(Dataset excerpts)
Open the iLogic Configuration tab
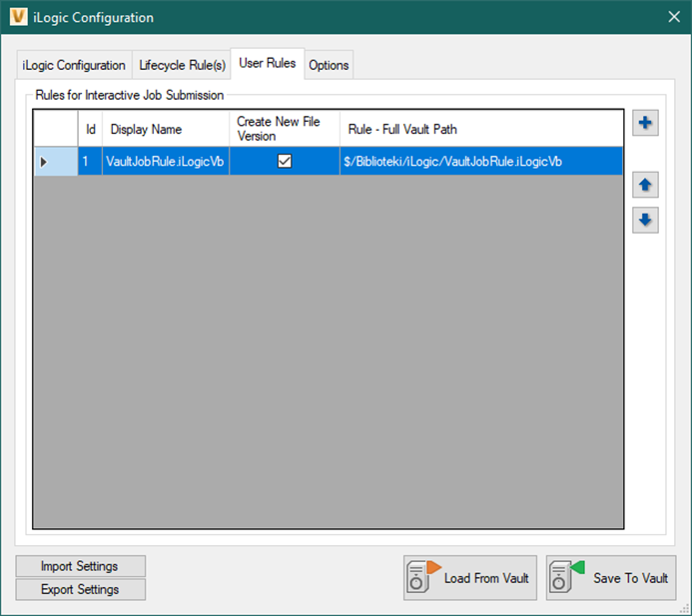The height and width of the screenshot is (616, 692). tap(74, 65)
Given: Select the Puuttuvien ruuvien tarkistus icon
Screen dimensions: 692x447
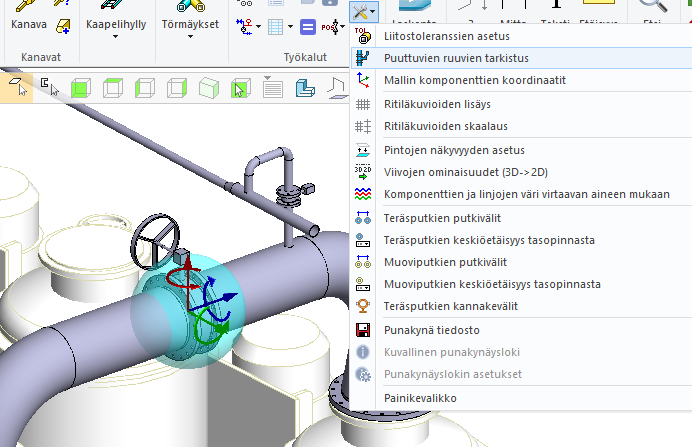Looking at the screenshot, I should (x=364, y=58).
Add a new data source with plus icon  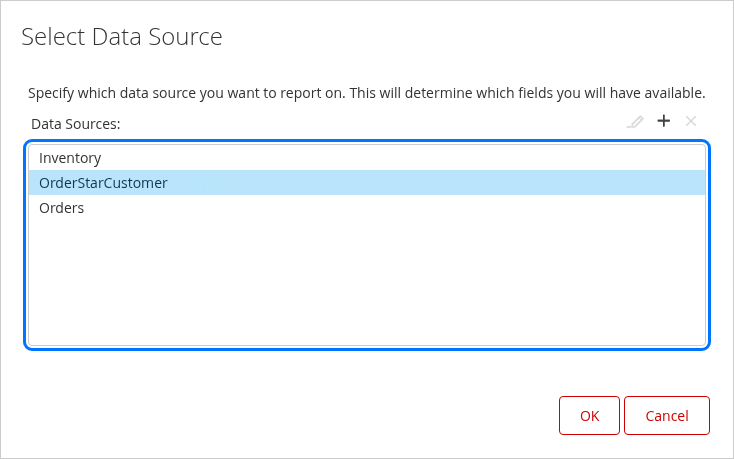pyautogui.click(x=663, y=121)
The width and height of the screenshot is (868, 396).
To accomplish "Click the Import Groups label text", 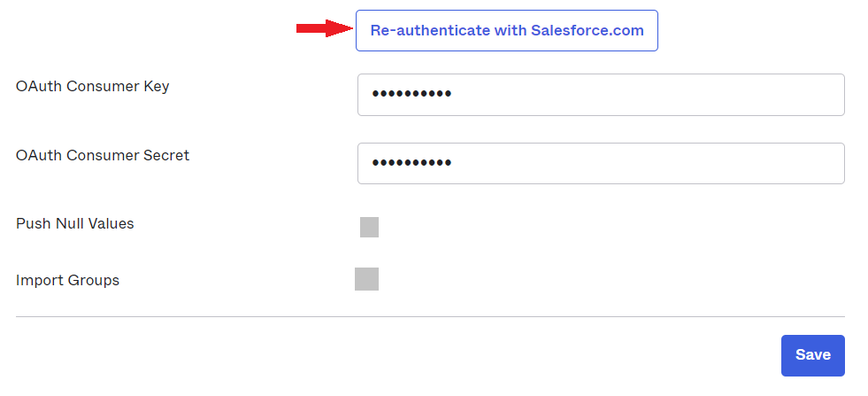I will click(x=67, y=280).
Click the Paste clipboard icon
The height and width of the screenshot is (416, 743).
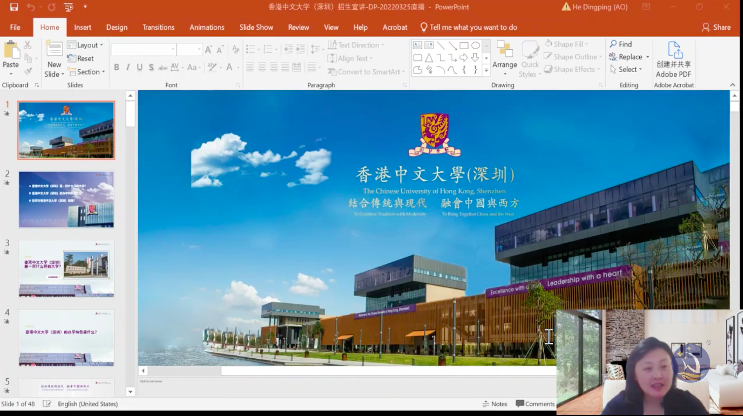pyautogui.click(x=10, y=51)
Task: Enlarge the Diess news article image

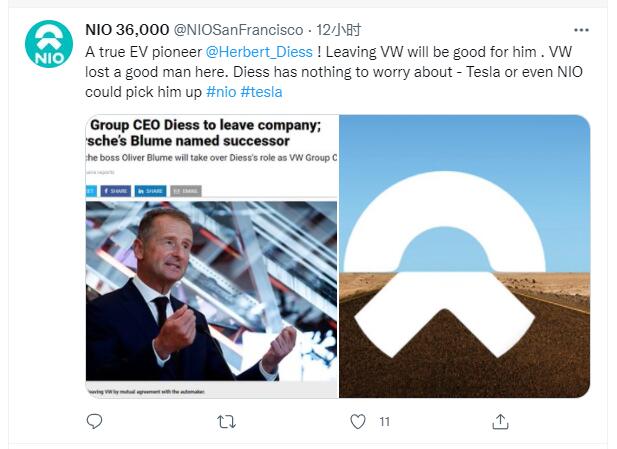Action: pos(212,290)
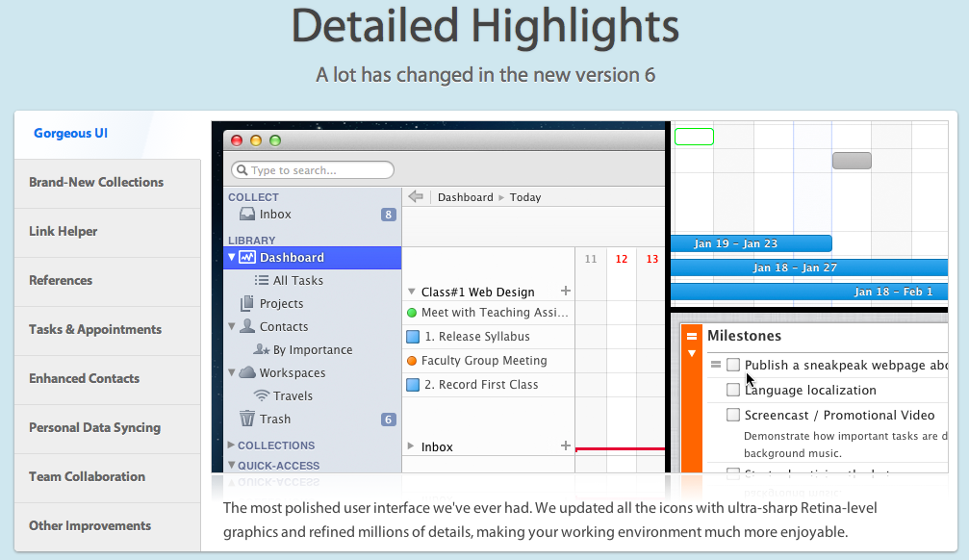Collapse the Contacts tree disclosure triangle

232,326
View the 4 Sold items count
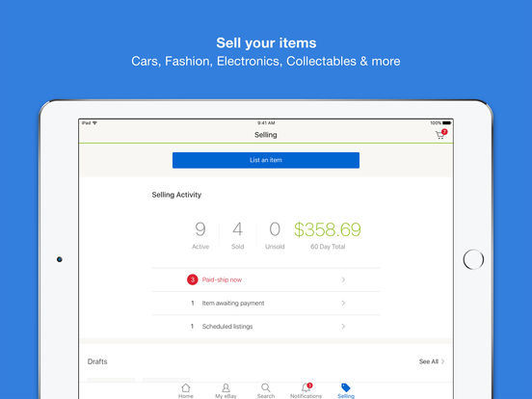This screenshot has width=532, height=399. coord(237,235)
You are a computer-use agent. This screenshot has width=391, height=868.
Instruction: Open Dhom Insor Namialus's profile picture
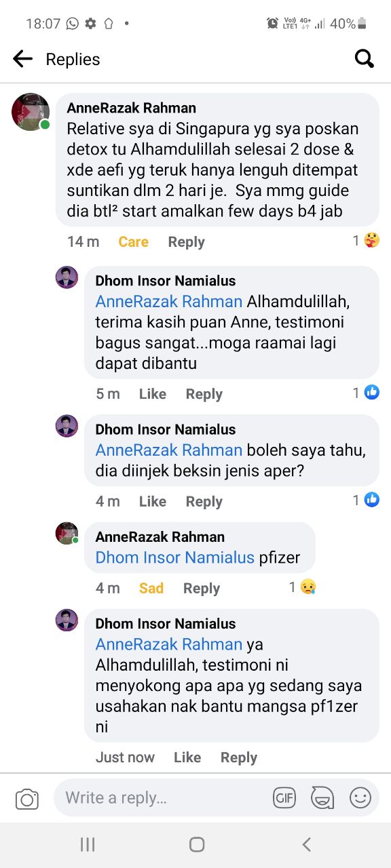coord(67,278)
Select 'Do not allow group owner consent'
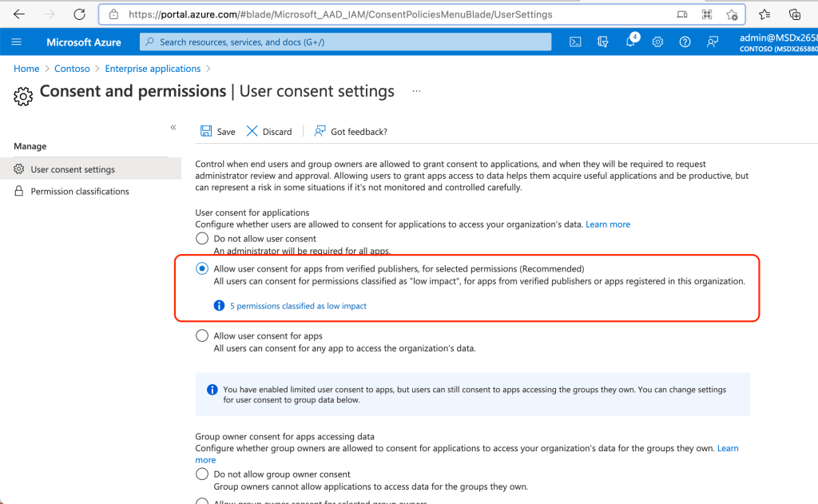 coord(202,474)
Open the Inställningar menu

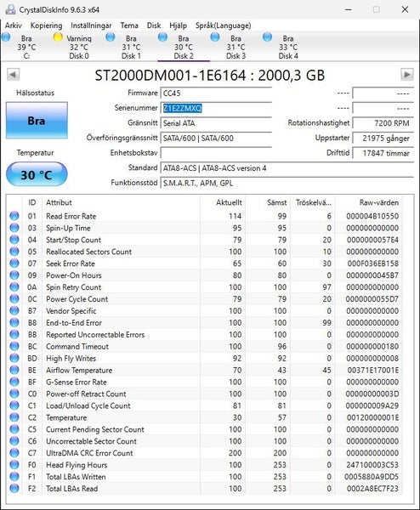click(91, 26)
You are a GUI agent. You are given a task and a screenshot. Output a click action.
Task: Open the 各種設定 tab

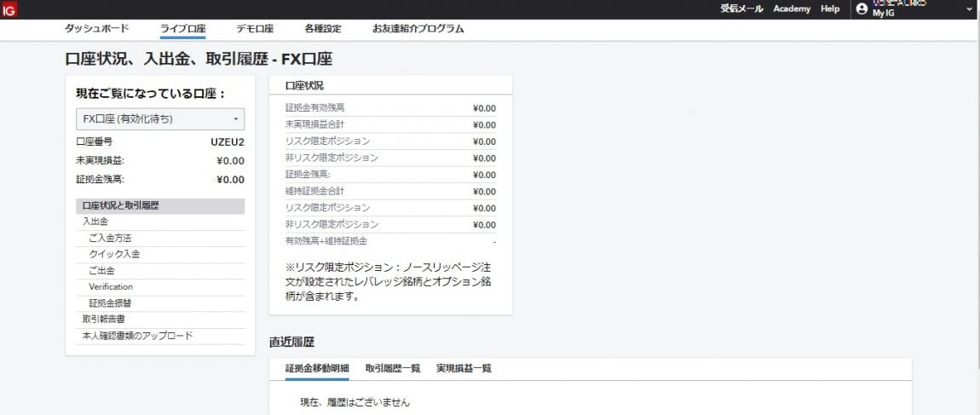pyautogui.click(x=322, y=28)
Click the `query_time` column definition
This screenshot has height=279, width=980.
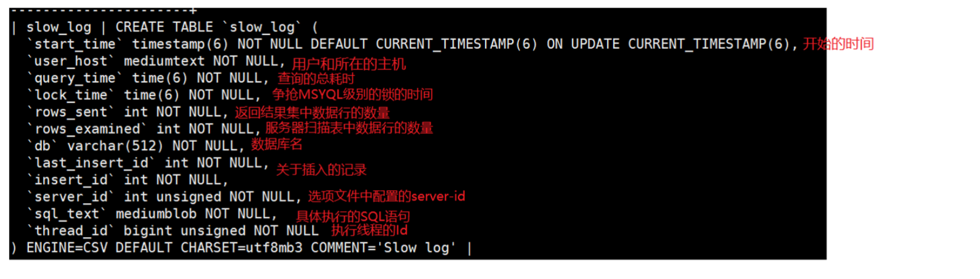coord(148,78)
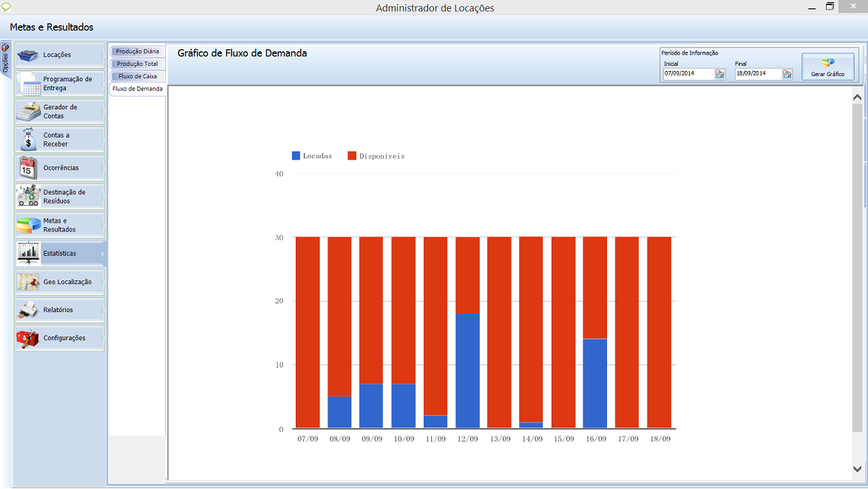
Task: Open Gerador de Contas cash register icon
Action: (x=28, y=112)
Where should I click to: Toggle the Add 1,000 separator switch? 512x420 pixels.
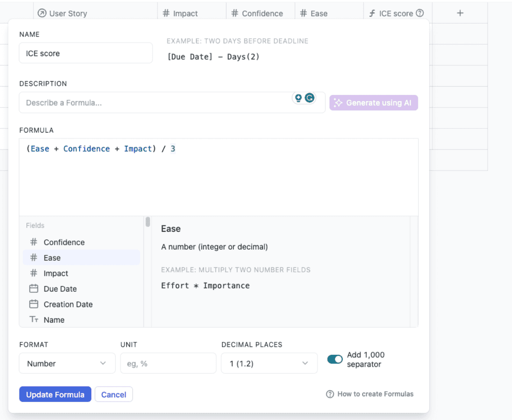[x=335, y=359]
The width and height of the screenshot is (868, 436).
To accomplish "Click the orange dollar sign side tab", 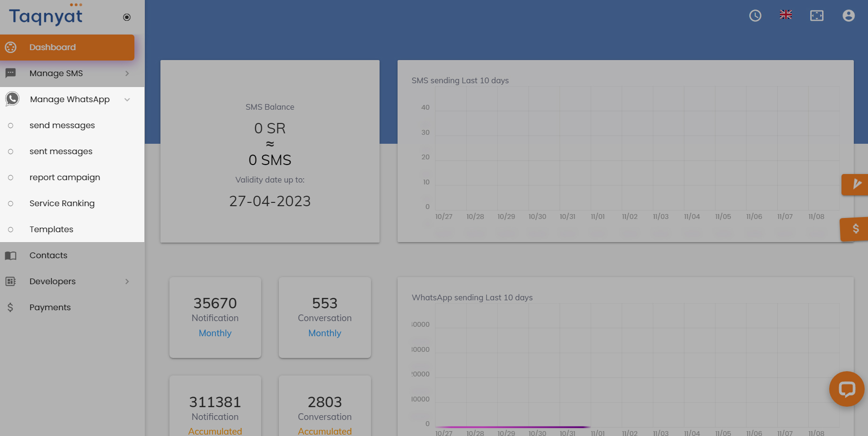I will click(x=855, y=229).
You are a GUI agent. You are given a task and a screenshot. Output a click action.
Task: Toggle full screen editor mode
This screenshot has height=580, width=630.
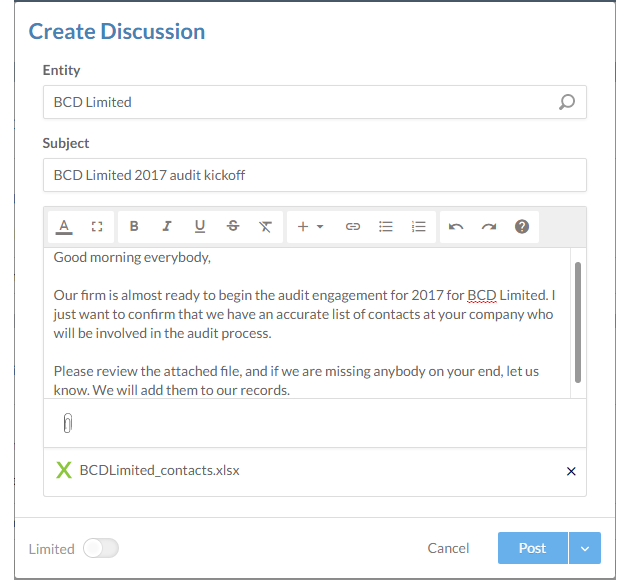pos(97,227)
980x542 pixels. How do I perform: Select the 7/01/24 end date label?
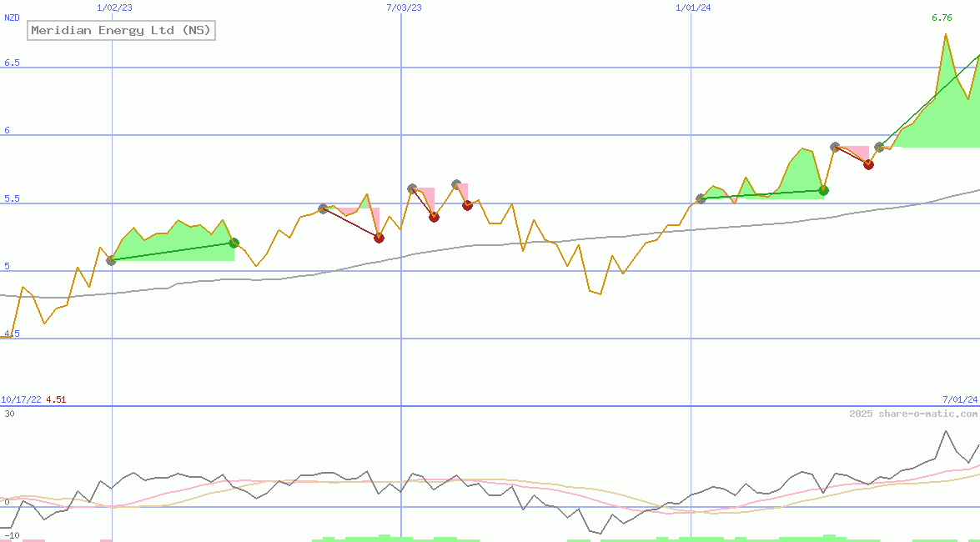pos(959,399)
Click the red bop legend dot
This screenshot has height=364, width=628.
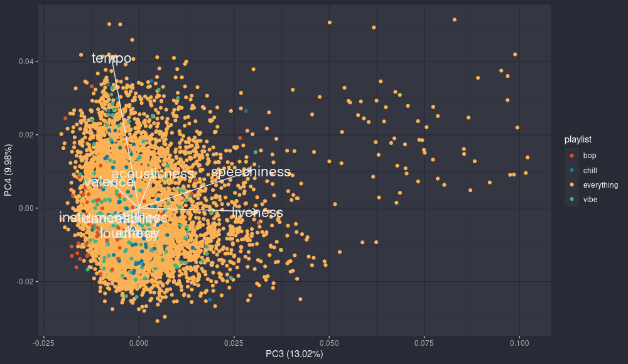(x=571, y=156)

▶ TASK INSTRUCTIONS: Every line from the one holding "This screenshot has height=580, width=630." through the last line of the entries above, and nothing else, is to be restated word for word. Pictures stay out.

▶ FINISHED TASK:
This screenshot has height=580, width=630.
pos(97,227)
980x542 pixels. How do I perform: Select the 7/01/24 end date label?
pos(959,399)
Click the red bop legend dot
This screenshot has height=364, width=628.
(x=571, y=156)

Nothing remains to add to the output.